Si riferisce all’11 settembre? No, questo è un prodotto del tutto europeo. Quando si tratta di Turchia, l’America è addirittura molto più aperta nei suoi confronti rispetto all’Europa. No, questo rapporto dell’Europa verso l’Islam ha delle fondamenta storiche ed è sorretto anche da ciò che oggi accade anche qua, sul campo, e cioè l’immigrazione, un fenomeno che ha avuto luogo dopo la Seconda guerra mondiale e che è di natura sociologica. Il fatto è che questa assimilazione sta subendo un rallentamento. La prima generazione di immigrati in Europa occidentale veniva assimilata molto meglio rispetto alla seconda, e questo problema adesso è radicalizzato. E’ un vero problema che si basa su interpretazioni del tutto errate della storia, dell’identità e simili. La questione chiave è cosa fare in Europa con l’enorme popolazione musulmana non assimilata. Gli avvenimenti globali e il problema riguardo l’Iraq hanno solamente stimolato, ma non creato questo problema in Europa.

Lei ha partecipato alla stesura di una storia comune dei Balcani. Crede che questo progetto si potrà mai applicare in realtà?
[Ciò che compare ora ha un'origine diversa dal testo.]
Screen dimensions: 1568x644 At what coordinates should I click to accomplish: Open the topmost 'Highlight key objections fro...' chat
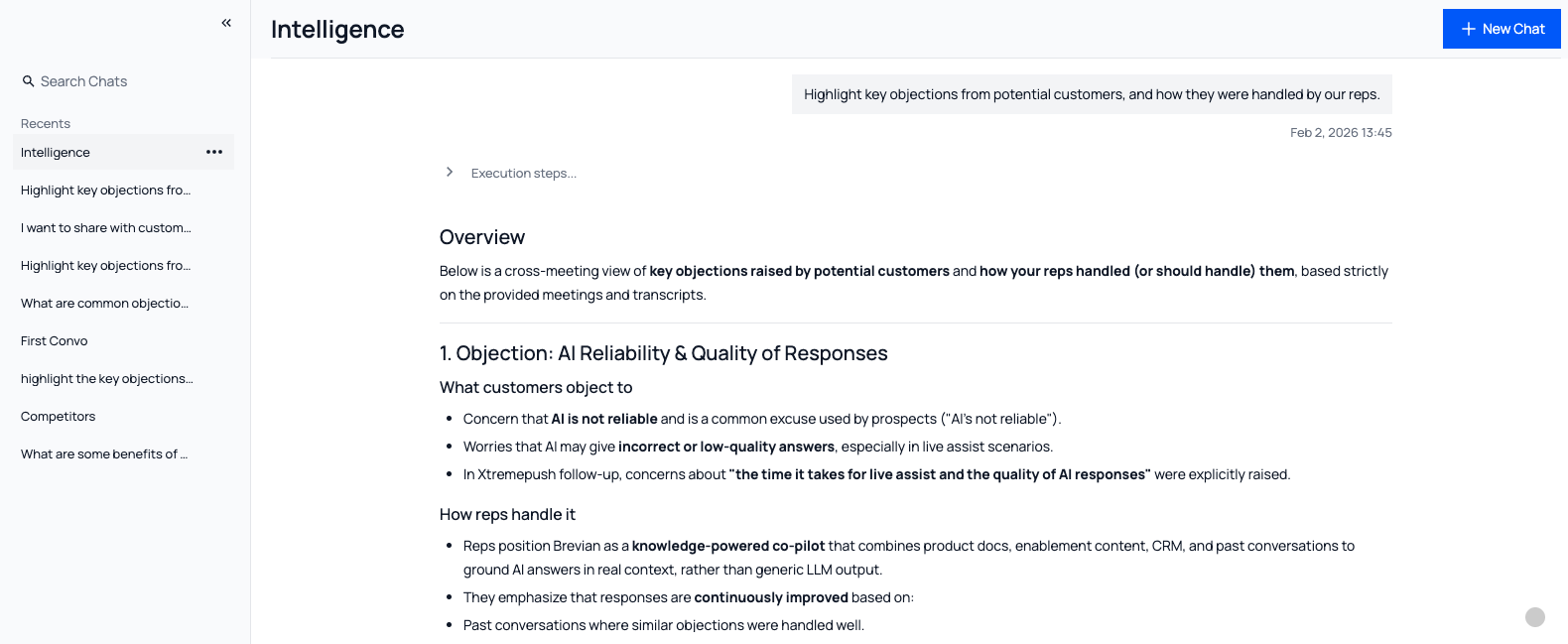[x=105, y=190]
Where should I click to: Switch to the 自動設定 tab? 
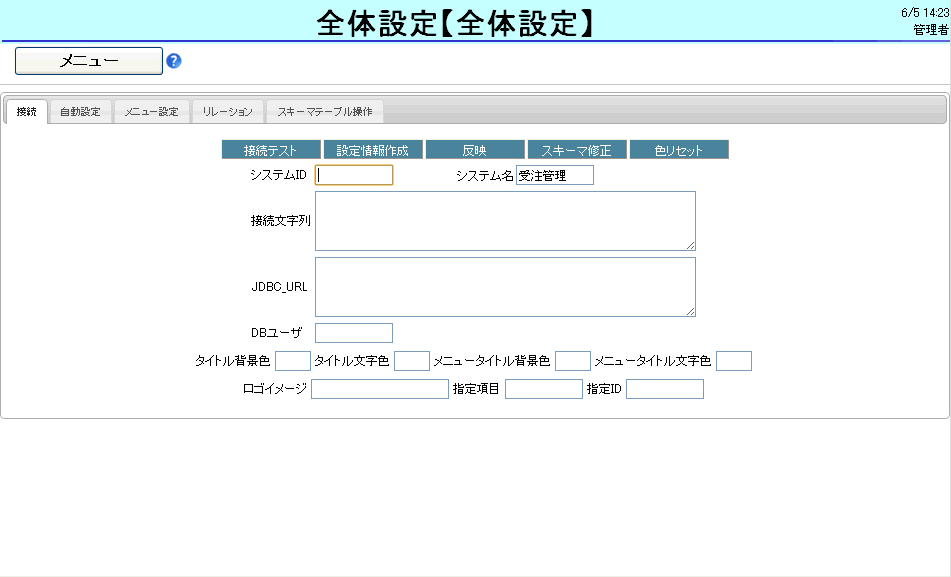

Sì, credo di sì. Per iniziare, sono stati fatti quattro libri che sono delle fonti eccezionali di informazione. La questione è se saranno accettati dai ministeri della regione e questo a che fare con la continuità delle politiche nazionali. Non potete aspettarvi che a dieci anni dallo sfacelo della Jugoslavia i ministri saranno tanto illuminati da accettare con entusiasmo una storia scritta così. È un fatto ormai che esiste una discussione sullo scrivere la storia in modo non esclusivista, e questo va sempre più avanti. Ad ogni modo, il fatto è che ci sono persone di tutti i paesi balcanici che pensano a come educare i figli che saranno consapevoli delle differenze storiche e che questo presso di loro suscita resistenza e automaticamente odio verso i vicini. Credo che sia possibile. La vera sfida per gli storici sta nel non creare una stupida, politicamente corretta e non interessante narrativa in cui nessuno crederà. Loro devono scrivere una storia a sangue freddo che non escluderà i fatti scomodi.

Come cambiare i Balcani? Bisogna cambiarli?

Sì, bisogna cambiare i Balcani da sopra e da sotto. Credo che ogni paese in questo senso sia un caso diverso dall’altro. Io non sono per far diventare i Balcani dei non-Balcani. L’unica domanda è in che modo i Balcani possono essere meno esclusivi.

Non tutti gli stereotipi sui Balcani sono cattivi, anzi. Infine, ciò che è emerso di buono dalla ghettizzazione dei Balcani è che per la prima volta, almeno da quando mi conosco, è successo che i paesi balcanici si siano interessati reciprocamente. Anche prima esistevano delle istituzioni balcaniche ma non esisteva un vero scambio fra la gente e i paesi. Si andava all’estero, ma in Bulgaria o in Romania si andava come per una punizione. Oggi esiste un vero interessamento e scambio, nella sfera intellettuale, in quella artistica, in tutti gli ambiti. La gente si incontra, e credo che sia fantastico. Per me è una cosa nuova. Alcuni miei colleghi in Bulgaria parlano della creazione dell’identità balcanica. Credo sia stupido, non credo che si stia creando qualcosa che si possa chiamare con quel nome. Ma la gente nota le affinità reciproche. Nel momento in cui le tensioni politiche diminuiscono, inizia lo scambio culturale ed economico.

In Turchia oggi avete una certa idealizzazione di tutto ciò che proviene dalla Grecia, e nelle taverne greche si sente sempre di più la musica orientale. Anche questo fa parte dell’accettazione dell’altro, questo adottare le piccole cose. In questo momento non vedo più i grandi problemi politici all’orizzonte dei Balcani. La dissoluzione della Jugoslavia è stato l’ultimo grande problema, e presto sarà finito. Sono molto ottimista e credo che nei Balcani sia in corso un processo di creazione di discorsi generali.

Per quanto riguarda i micro livelli e il fatto che la gente si sente trascurata e isolata, la vera domanda è se loro si sentono così perché sono serbi, bulgari, musulmani oppure contadini? Oppure come persone che provengono da determinati ambienti che sono isolati dagli altri ambienti. All’identità non bisogna dare sempre il privilegio del nazionale, perché esso non è l’unico indicatore.